The novella ‘Echo's Bones’, meant to have been the 11th and concluding story in Beckett's early collection ‘More Pricks than Kicks’, will be published on its own by Faber & Faber on 17 April with an introduction by Beckett scholar Mark Nixon.
Mr Nixon, a reader of modern literature at the University of Reading, which houses the most extensive collection of Beckett's papers, said he understood why the 13,500-word story failed to make the cut, but he thinks it will be of interest to more than just Beckett scholars.
"It is well written. It's a sign of a very intelligent young man writing very much in the mold of modernistic experimental fiction of the time," Mr Nixon said.
"You can see the influence of James Joyce in the story, in that Beckett is taking themes and styles and references from many different sources."
Mr Nixon said he appreciated why Beckett's then-editor, Charles Prentice of publisher Chatto & Windus, had rejected it.
In a November 1933 note to Beckett, who went on to win the Nobel Prize for Literature in 1969 and died in 1989, Mr Prentice wrote: "Dear Sam, It is a nightmare ... 'Echo's Bones' would, I am sure, lose the book a great many readers."
Mr Nixon said that although Beckett's stories generally could be strange, this one was a bit stranger, featuring as its main character a person who returns from the grave.
"It's just that little bit more weird or perhaps put differently, it's rather crazy," Mr Nixon said.
"It moves between being incredibly serious very quickly, within the sentence, to being very bawdy, having schoolboy humour in it. It changes its register so often that the reader tends to be quite confused about what is going on.
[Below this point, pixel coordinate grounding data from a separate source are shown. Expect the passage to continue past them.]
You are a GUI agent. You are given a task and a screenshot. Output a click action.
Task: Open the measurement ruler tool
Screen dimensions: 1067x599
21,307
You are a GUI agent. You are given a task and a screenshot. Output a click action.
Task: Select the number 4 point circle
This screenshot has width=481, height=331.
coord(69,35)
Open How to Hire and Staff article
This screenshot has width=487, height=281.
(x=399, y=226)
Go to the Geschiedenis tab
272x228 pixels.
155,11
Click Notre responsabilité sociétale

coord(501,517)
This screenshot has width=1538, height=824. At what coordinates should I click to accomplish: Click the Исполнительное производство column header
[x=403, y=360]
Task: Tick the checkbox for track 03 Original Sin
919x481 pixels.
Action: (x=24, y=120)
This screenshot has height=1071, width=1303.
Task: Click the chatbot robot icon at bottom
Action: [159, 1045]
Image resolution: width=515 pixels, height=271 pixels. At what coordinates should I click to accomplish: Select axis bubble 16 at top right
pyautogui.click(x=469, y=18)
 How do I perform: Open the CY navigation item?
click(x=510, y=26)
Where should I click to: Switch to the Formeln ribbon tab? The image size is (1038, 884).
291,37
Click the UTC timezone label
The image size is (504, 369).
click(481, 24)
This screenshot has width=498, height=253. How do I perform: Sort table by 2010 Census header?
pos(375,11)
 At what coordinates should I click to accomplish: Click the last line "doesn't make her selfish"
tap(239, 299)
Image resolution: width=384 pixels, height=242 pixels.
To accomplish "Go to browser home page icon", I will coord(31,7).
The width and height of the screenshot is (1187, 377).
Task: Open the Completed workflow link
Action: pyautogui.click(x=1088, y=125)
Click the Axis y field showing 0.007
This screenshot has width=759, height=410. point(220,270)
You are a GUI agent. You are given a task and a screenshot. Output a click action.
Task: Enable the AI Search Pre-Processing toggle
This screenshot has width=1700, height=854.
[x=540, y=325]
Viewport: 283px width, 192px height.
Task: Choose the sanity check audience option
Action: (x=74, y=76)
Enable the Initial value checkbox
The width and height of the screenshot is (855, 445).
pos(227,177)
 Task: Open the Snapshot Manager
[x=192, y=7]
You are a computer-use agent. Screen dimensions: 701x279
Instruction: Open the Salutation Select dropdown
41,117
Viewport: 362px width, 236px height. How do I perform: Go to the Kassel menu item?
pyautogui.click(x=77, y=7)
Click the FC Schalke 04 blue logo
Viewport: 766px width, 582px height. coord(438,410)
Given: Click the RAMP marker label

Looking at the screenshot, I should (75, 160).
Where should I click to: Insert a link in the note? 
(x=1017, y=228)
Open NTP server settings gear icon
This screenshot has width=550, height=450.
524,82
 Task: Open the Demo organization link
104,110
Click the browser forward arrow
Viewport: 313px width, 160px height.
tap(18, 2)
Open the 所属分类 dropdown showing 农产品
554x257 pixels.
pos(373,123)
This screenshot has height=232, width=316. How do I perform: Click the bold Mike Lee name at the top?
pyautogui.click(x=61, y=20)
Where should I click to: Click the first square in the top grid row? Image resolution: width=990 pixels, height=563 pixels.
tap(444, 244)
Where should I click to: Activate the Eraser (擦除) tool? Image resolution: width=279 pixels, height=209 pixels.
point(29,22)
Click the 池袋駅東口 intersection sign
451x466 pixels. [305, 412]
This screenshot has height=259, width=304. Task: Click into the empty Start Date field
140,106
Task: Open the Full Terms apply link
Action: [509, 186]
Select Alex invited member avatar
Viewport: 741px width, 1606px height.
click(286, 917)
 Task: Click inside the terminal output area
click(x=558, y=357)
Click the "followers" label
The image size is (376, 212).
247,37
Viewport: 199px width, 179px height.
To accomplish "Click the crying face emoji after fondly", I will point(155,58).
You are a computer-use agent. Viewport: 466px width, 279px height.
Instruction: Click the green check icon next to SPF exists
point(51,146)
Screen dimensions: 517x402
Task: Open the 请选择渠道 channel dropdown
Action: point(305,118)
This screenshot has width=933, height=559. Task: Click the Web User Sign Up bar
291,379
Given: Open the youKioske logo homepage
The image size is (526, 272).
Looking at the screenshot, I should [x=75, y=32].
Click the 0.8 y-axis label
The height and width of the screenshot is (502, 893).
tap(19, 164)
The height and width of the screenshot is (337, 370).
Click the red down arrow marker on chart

"It's why we've published this edition with a long introduction," Mr Nixon said, adding that the decision had been made to publish 'Echo's Bones' separately because 'More Pricks and Kicks' has "stood on its own all these years".
Mr Nixon said the novella probably had been forgotten by Beckett as his attention turned to other things, but that two copies of it had remained, in archives at Dartmouth College in New Hampshire and at the University of Texas in Austin.
"Beckett didn't destroy it, it's not as if he wanted all traces of it to disappear," Mr Nixon said.
He said he had broached the idea of publishing the forgotten story several years ago with Edward Beckett, the writer's nephew and executor of his literary estate, leading to the forthcoming edition.
Mr Nixon said he knew of no other lost Beckett stories awaiting publication, but he said there was a plan afoot to publish a diary Beckett kept of a six-month trip he made through Nazi Germany in 1936 and 1937.
"That's going to be incredibly interesting," he said, adding that the diary will first be published in Germany in 2016 and after that by Faber & Faber.